For each of the cases above, different types of ClickHouse cluster configuration will be needed.
For case 1, we simply define clusters as per usual in settings.CLUSTERS
.
For cases 2 and 3:
To add a sliced cluster with an associated (storage set key, slice) pair, add cluster definitions
to settings.SLICED_CLUSTERS
in the desired environment’s settings. Follow the same structure as
regular cluster definitions in settings.CLUSTERS
. In the storage_set_slices
field, sliced storage
sets should be added in the form of (StorageSetKey, slice_id)
where slice_id is in
the range [0,settings.SLICED_STORAGE_SETS[storage_set])
for the relevant StorageSetKey
.
Preparing the storage for sharding¶
A storage that should be sharded requires setting the partition key column that will be used to calculate the logical partition and ultimately the slice ID for how to query the destination data.
This is done with the partition_key_column_name property in the storage schema (we do not support sharded storages for non-YAML based entities). You can see an example of how one might shard by organization_id in generic_metrics_sets and generic_metrics_distributions dataset YAML files.

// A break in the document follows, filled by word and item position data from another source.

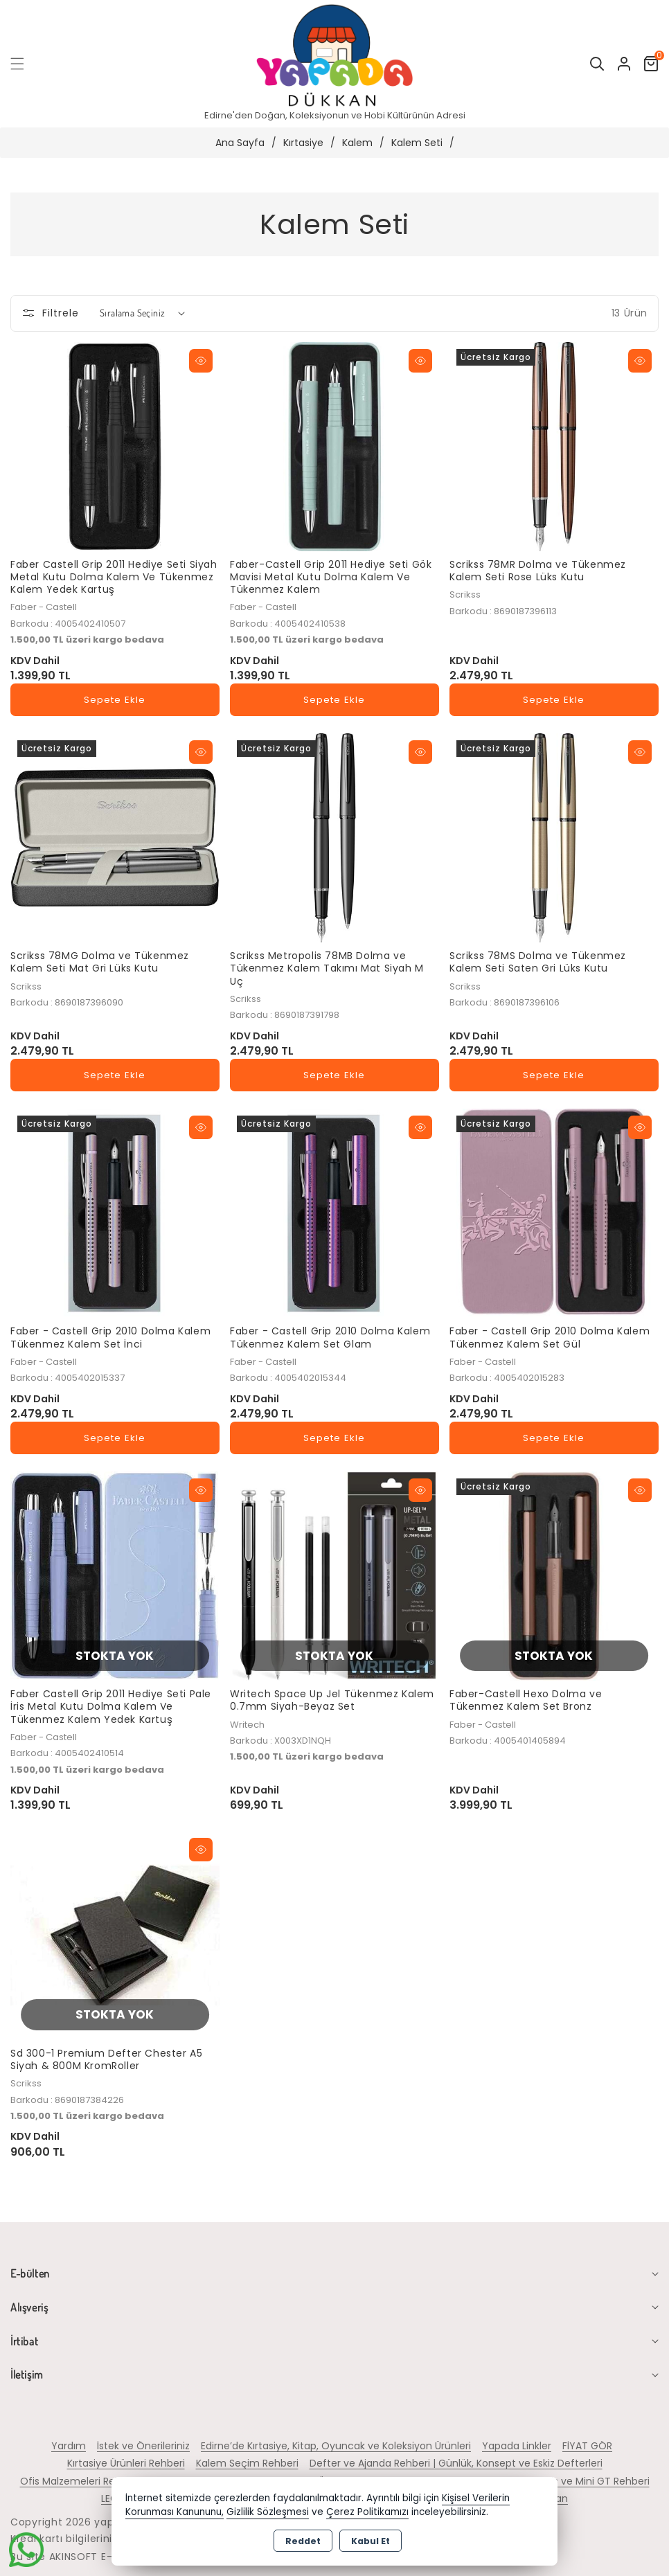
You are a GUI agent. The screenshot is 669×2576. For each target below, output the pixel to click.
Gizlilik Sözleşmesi (267, 2512)
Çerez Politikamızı (367, 2512)
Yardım (68, 2446)
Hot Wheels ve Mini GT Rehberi (576, 2481)
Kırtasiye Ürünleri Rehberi (126, 2463)
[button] (25, 63)
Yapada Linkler (516, 2446)
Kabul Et (370, 2541)
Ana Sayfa (240, 143)
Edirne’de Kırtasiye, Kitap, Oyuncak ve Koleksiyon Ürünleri (336, 2446)
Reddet (303, 2541)
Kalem (357, 143)
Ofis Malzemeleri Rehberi (79, 2481)
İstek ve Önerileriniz (143, 2446)
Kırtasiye (303, 143)
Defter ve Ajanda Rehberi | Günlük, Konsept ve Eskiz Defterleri (456, 2463)
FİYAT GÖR (587, 2446)
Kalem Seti (417, 143)
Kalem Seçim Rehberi (247, 2463)
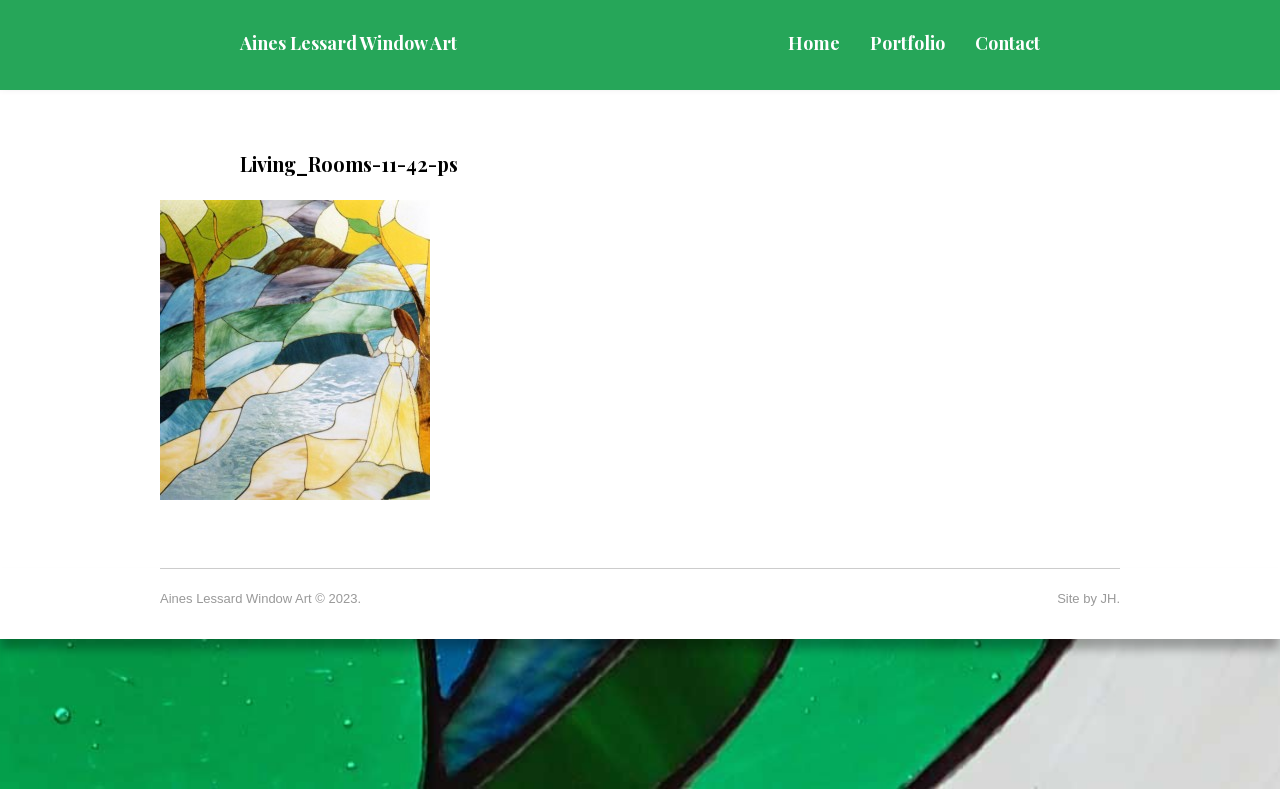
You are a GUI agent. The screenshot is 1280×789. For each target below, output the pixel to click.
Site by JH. (1088, 598)
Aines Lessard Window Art (348, 43)
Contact (1007, 43)
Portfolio (907, 43)
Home (814, 43)
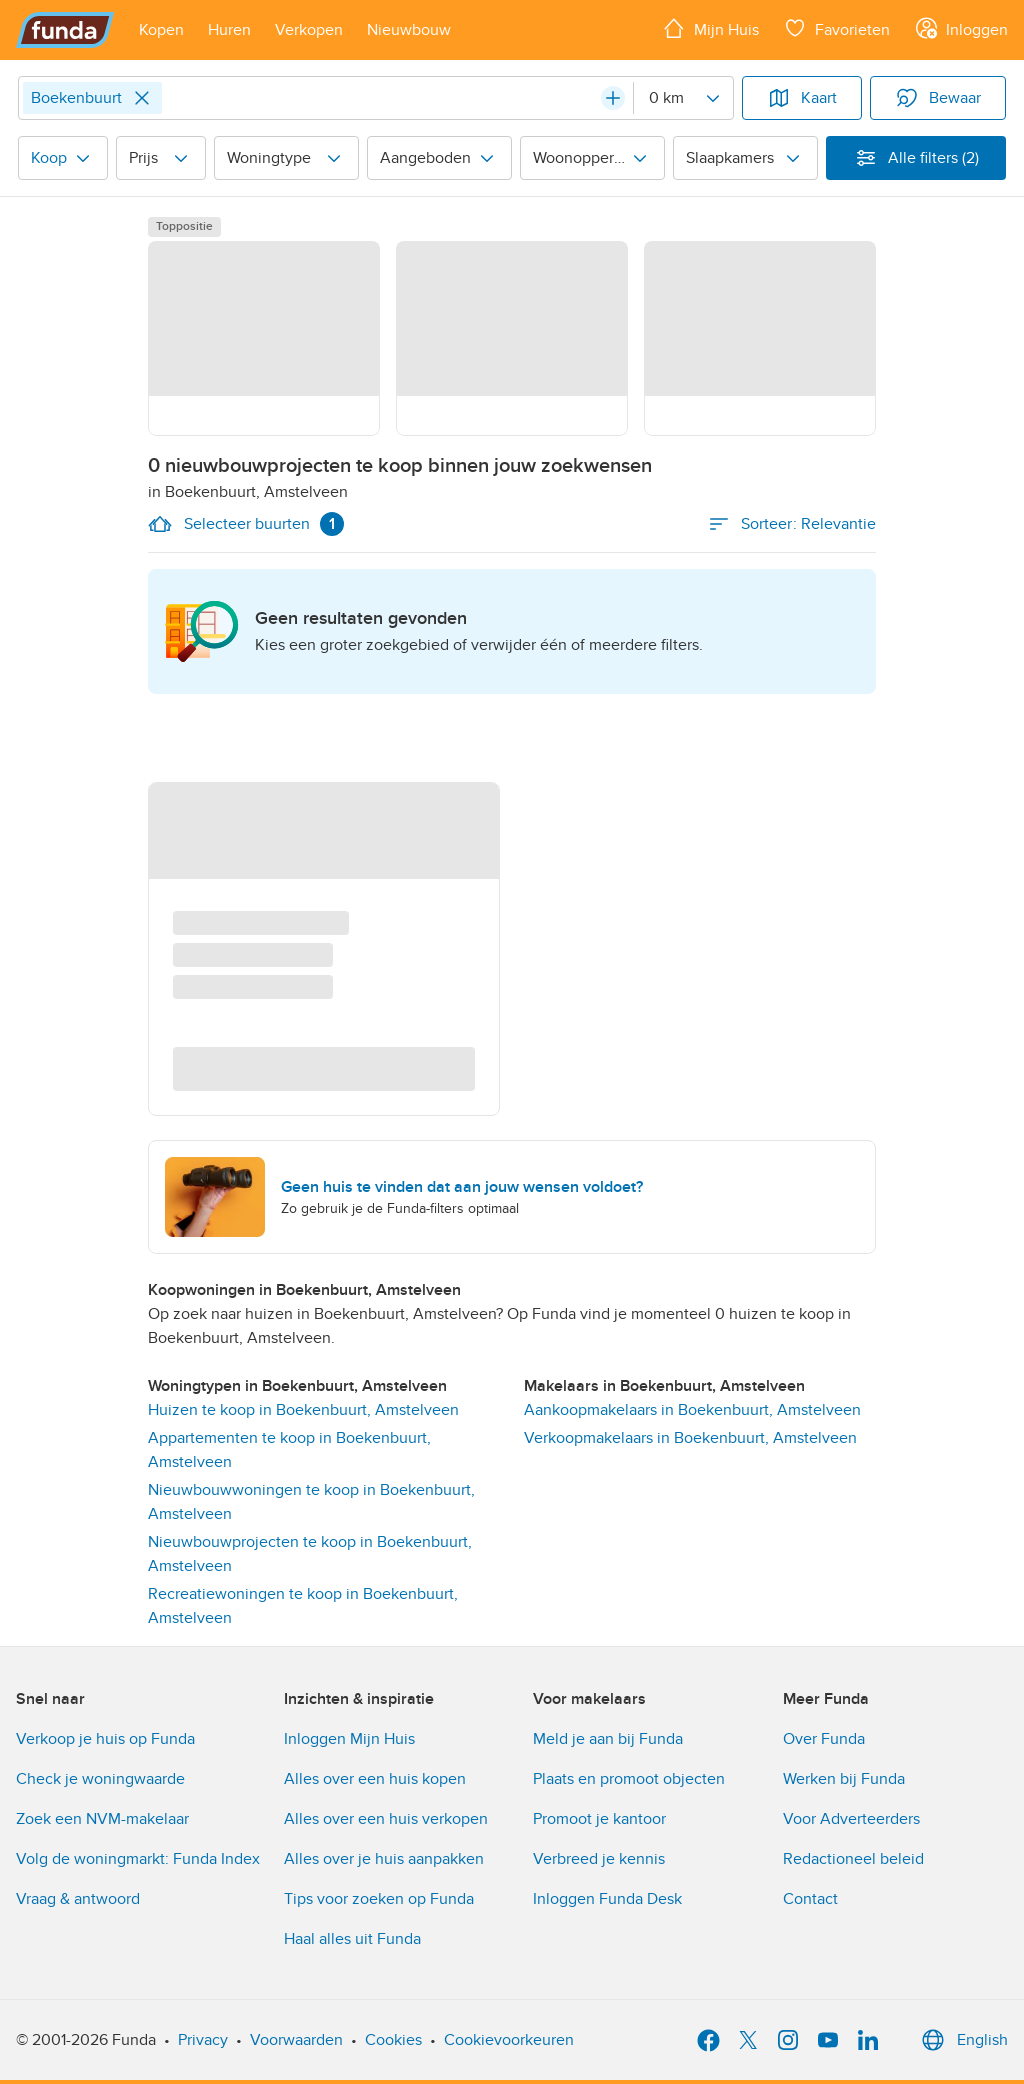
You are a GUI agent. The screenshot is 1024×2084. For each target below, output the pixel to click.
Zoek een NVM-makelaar (102, 1819)
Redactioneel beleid (853, 1859)
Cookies (393, 2040)
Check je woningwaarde (100, 1779)
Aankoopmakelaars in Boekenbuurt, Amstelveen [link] (692, 1410)
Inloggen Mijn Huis (349, 1739)
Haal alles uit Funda (352, 1939)
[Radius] (683, 98)
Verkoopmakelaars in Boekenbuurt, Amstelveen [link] (690, 1438)
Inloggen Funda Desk (607, 1899)
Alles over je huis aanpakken (384, 1859)
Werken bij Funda (844, 1779)
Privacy (203, 2040)
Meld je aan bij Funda (608, 1739)
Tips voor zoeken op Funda (379, 1899)
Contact (810, 1899)
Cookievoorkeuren (509, 2040)
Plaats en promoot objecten (629, 1779)
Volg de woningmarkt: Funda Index (138, 1859)
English (962, 2040)
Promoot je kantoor (599, 1819)
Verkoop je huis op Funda (105, 1739)
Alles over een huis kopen (375, 1779)
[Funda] (65, 30)
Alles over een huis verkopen (386, 1819)
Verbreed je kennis (599, 1859)
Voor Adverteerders (851, 1819)
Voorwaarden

Adding sliced Kafka topics¶
In order to define a “sliced” Kafka topic, add (default logical topic name, slice id)
to
settings.SLICED_KAFKA_TOPIC_MAP
. This tuple should be mapped to a custom physical topic
name of the form logical_topic_name-slice_id
. Make sure to add the corresponding broker
configuration details to settings.SLICED_KAFKA_BROKER_CONFIG
. Here, use the same tuple
(default logical topic name, slice id)
as the key, and the broker config info as the value.
Example configurations:
SLICED_KAFKA_TOPIC_MAP
= {(“snuba-generic-metrics”, 1): “snuba-generic-metrics-1”}
SLICED_KAFKA_BROKER_CONFIG
= {(“snuba-generic-metrics”, 1): BROKER_CONFIG}
These types of topics can be “sliced”: raw topics, replacements topics, commit log topics, subscription scheduler topics. Note that the slicing boundary stops at this point and the results topics for subscriptions cannot be sliced.
Working in a Sliced Environment¶
Starting a sliced consumer¶
First, ensure that your slicing configuration is set up properly: SLICED_STORAGE_SETS
,
SLICED_CLUSTERS
, SLICED_KAFKA_TOPIC_MAP
, and SLICED_KAFKA_BROKER_CONFIG
.
See above for details.
Start up snuba consumer
as per usual, with an extra flag --slice-id
set equal
to the slice number you are reading from.